Email Best Practice for Managing Directors

A MD2MD we often host meetings giving members to share best practice. In March 2009, a few had expressed frustration with the time spent managing emails so that was one of the areas we covered that month. It seems like a trivial area, but as a group and a blog aimed at helping SME Managing Director’s to be more effective I feel I need to cover useful practical things like this as well as the clever stuff like strategy and leadership.

Anyway Jim, one of our members, kindly offered to share with his fellow business leaders some tips and techniques had evolved to be efficient and effective with email management. So here for all my readers is my notes of some of the hints and tips we received from our very own IT trainer and coach for business leaders.

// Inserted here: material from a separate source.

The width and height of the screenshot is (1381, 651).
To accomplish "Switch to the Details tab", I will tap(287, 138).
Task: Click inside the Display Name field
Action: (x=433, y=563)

  • Keep your inbox empty – Process emails out of it quickly
  • If the required action is quick, deal with the email immediately, it can take longer moving it around again and again than it would to deal with it straightaway.
  • Delete (or archive) trivial or unimportant emails immediately
  • If the required action needs consideration or takes time, move it to an ‘@ction’ folder
  • Keep folders to a minimum or you may find you spend time hunting multiple folders because can’t remember what folder you put the email in
  • Keep folders to a minimum by using Desktop search or similar. These tools will probably find the email more quickly through keywords than you would looking in folders
  • Use folders for key routine documents, & regular email newsletters you want to keep
  • Use wizards to put routine documents, newsletters and similar straight into the right folder without intervention for you to look at in due course rather than immediately. Wizards can also deal with persistent SPAM and email pests that get through spam filters.
  • Use appropriate etiquette for emails. Consider whether the recipient is likely to react better if the email is addressed ‘Dear Fred’ or whether this is too formal
  • Use subject headings to help guide the reader as to the urgency and purpose of the email. Consider stating explicitly ‘For information’ ‘For action’ ‘For urgent action’ ‘For decision’ etc
  • It is useful to keep emails for reference and to support commercial disputes. There may also be a degree of legal obligation to do so. But keep these in a separate .pst file so you don’t slow down your main email system.
  • Use a different email address for automatic registration systems such as newsletters, downloads etc so that if the email address gets abused you can close it.
  • Use follow up flags with dates to keep track of follow up actions
  • Turn off the message box that reminds you when an email arrives as it will be distracting you when you should be concentrating on other things
  • Plan a good time or times of day to process your emails and avoid looking at them at other times when you should be dealing with something more important
  • Don’t email when you should be phoning or talking face to face. Especially important when giving feedback or criticism
  • Be careful how you use BCC; ask yourself why you are using it and be comfortable with your self-answers
  • Be careful of Reply all. No one likes receiving irrelevant copy emails.
  • Be careful to ensure you only copy emails to those who need to be copied
  • Try to understand different people’s information preferences. Have an explicit conversation about it if appropriate. Some people need to know everything, or have it available; others may not want to be drowned with so much information.